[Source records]
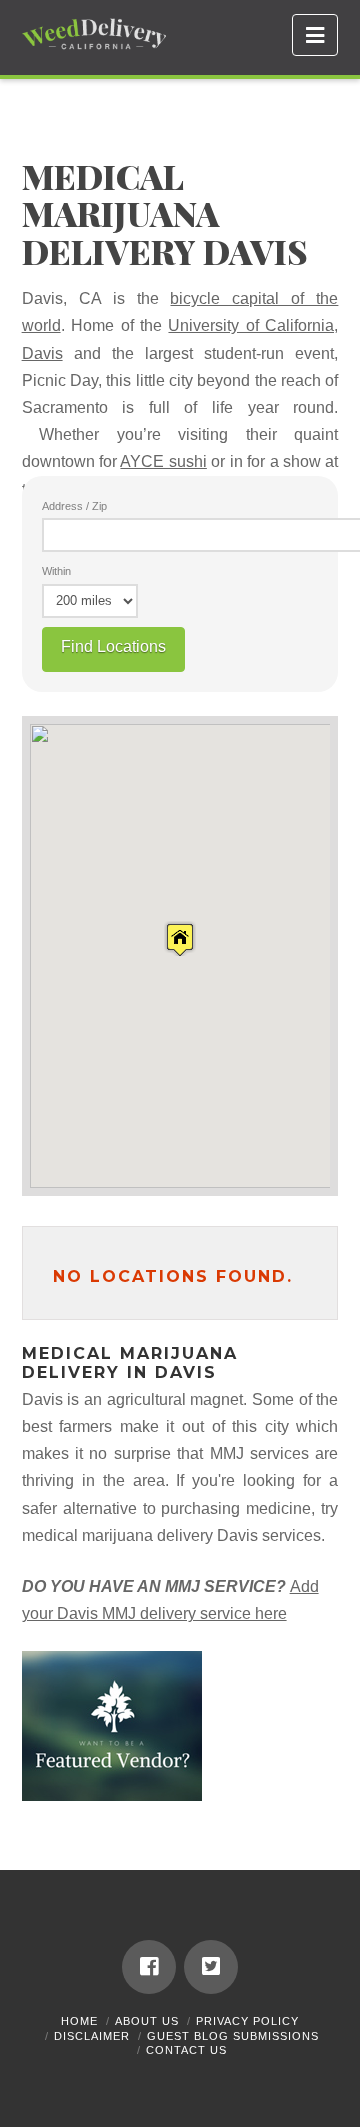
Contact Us (186, 2050)
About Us (147, 2021)
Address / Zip (74, 506)
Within (56, 571)
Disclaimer (92, 2036)
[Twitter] (211, 1967)
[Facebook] (149, 1967)
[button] (315, 35)
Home (79, 2021)
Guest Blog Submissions (233, 2036)
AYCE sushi (163, 461)
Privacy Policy (247, 2021)
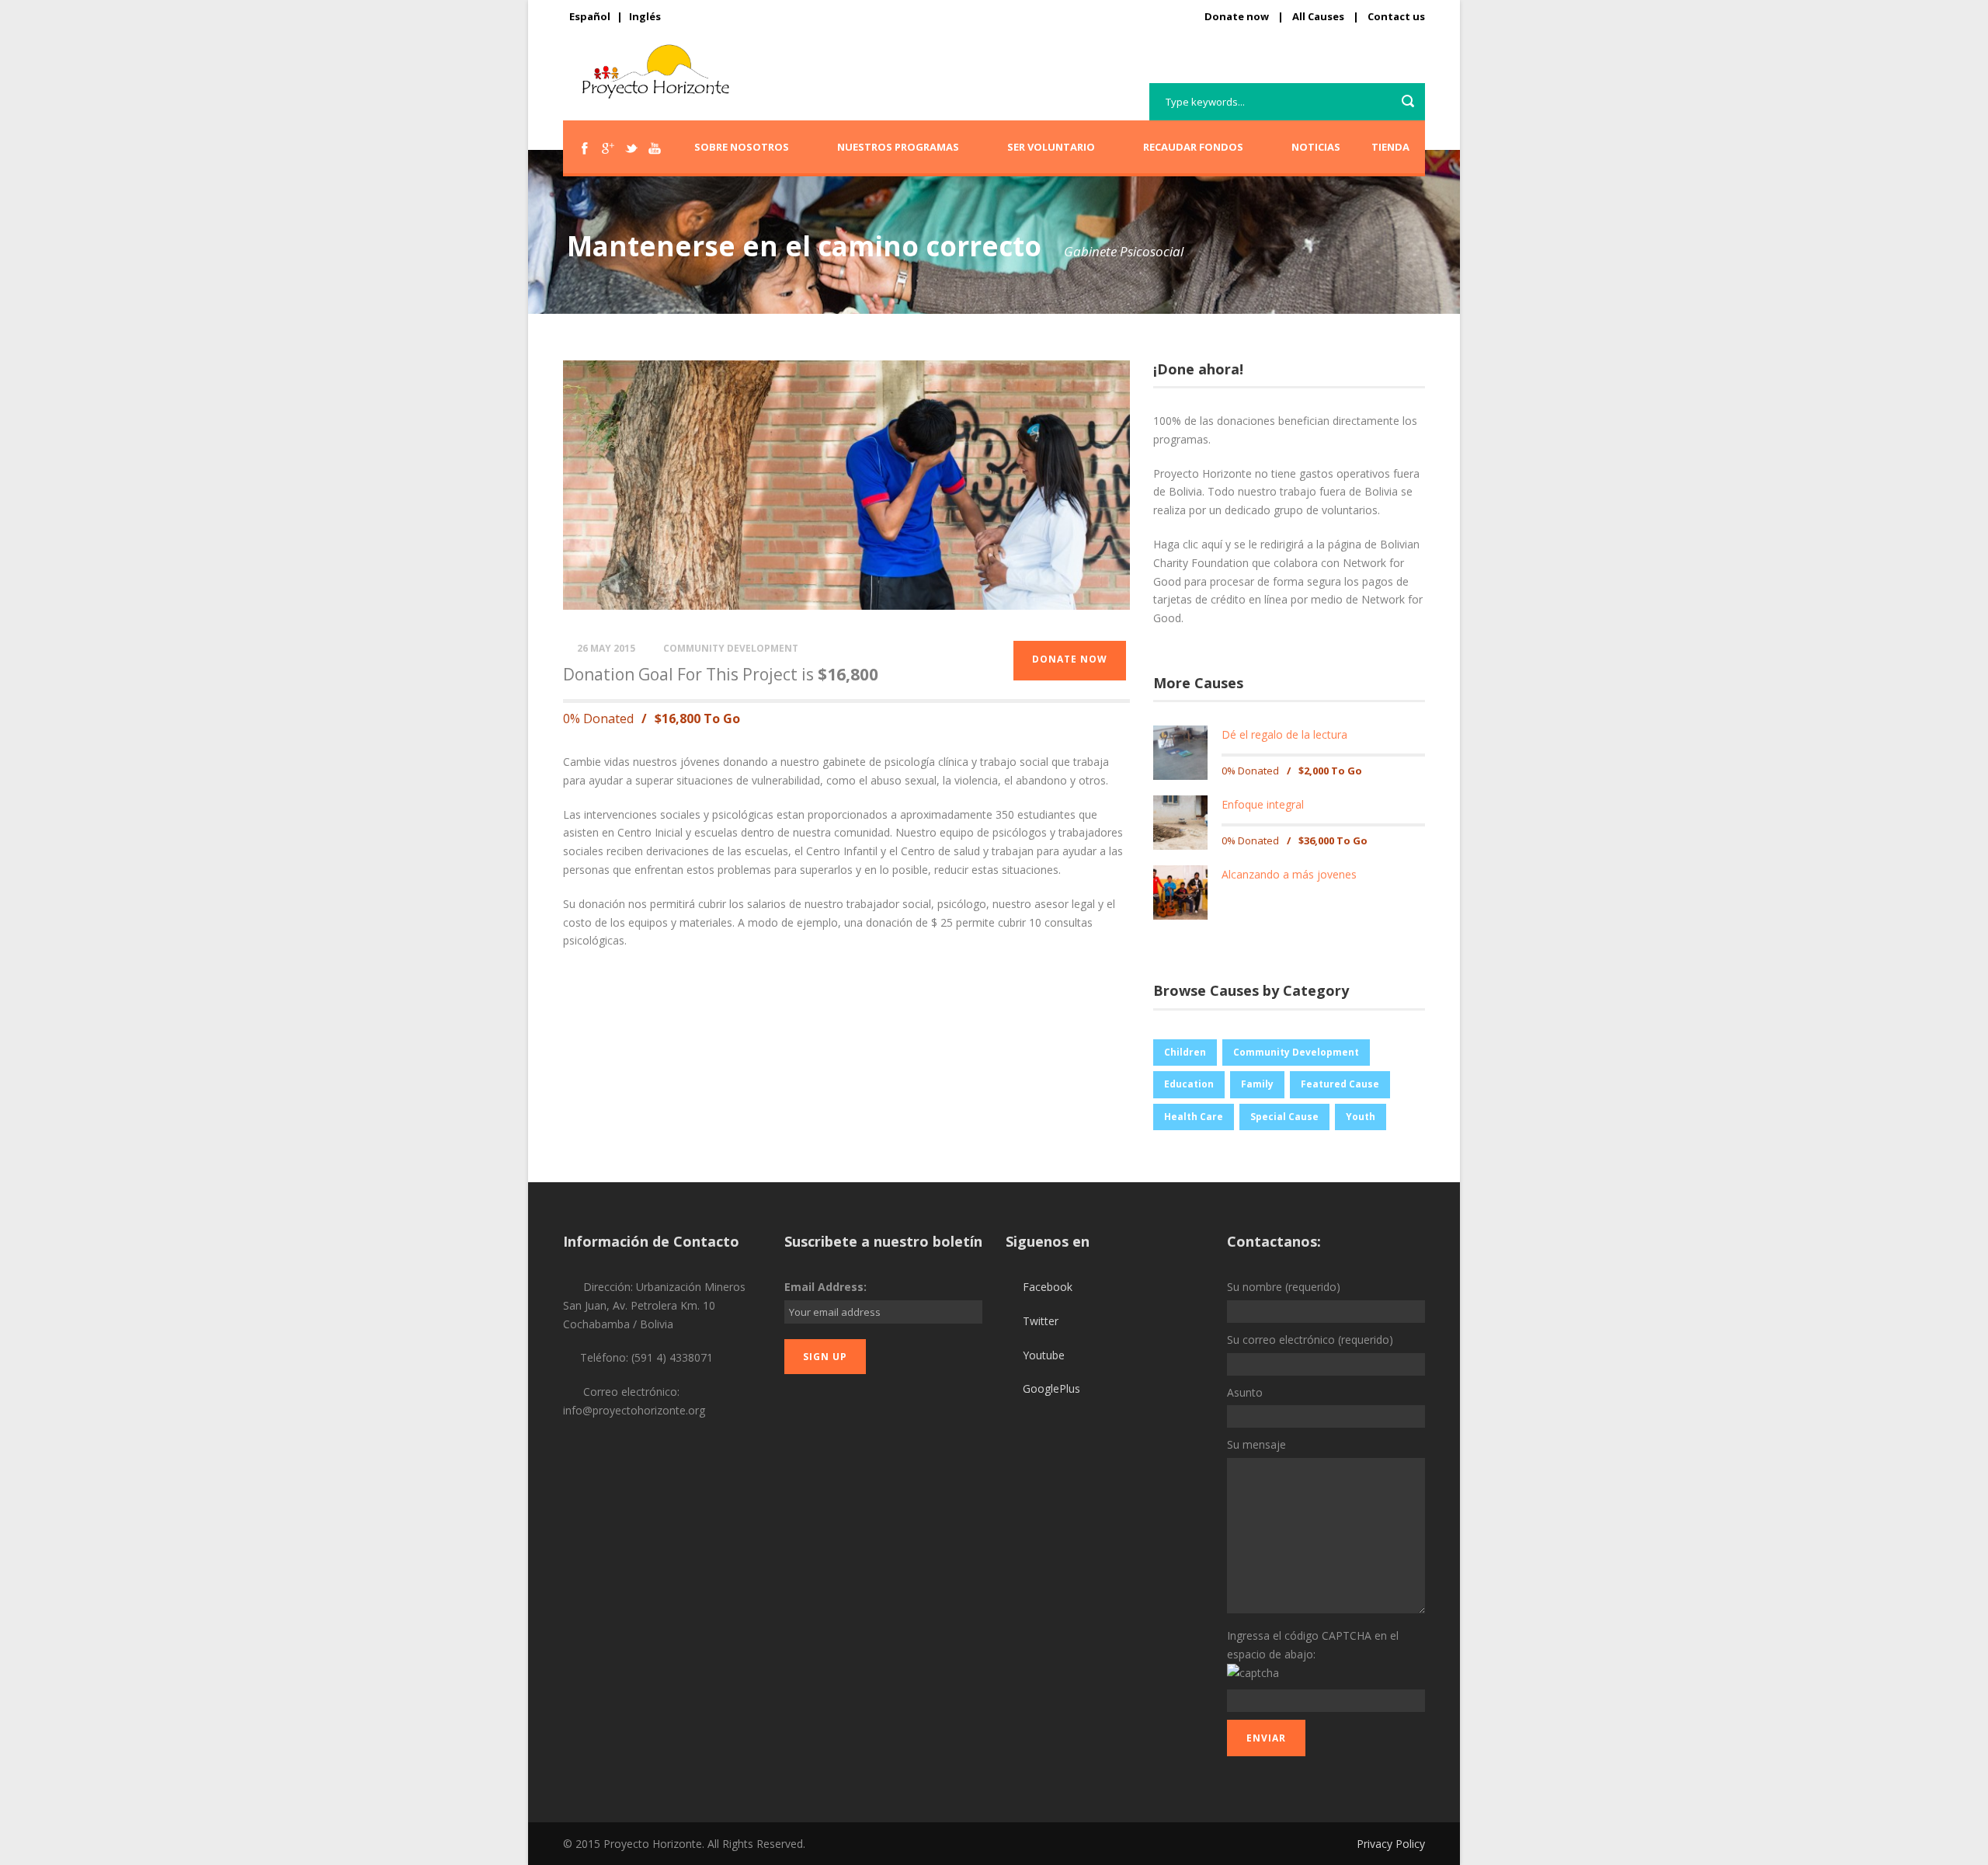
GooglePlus (1051, 1388)
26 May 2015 (606, 648)
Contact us (1396, 16)
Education (1189, 1084)
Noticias (1315, 147)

The problem:
An exact copy of every entry above is required, without the pictures.

Response box:
Contact Us (186, 2050)
About Us (147, 2021)
Address / Zip (74, 506)
Within (56, 571)
Disclaimer (92, 2036)
[Twitter] (211, 1967)
[Facebook] (149, 1967)
[button] (315, 35)
Home (79, 2021)
Guest Blog Submissions (233, 2036)
AYCE sushi (163, 461)
Privacy Policy (247, 2021)
GooglePlus (1051, 1388)
26 May 2015 (606, 648)
Contact us (1396, 16)
Education (1189, 1084)
Noticias (1315, 147)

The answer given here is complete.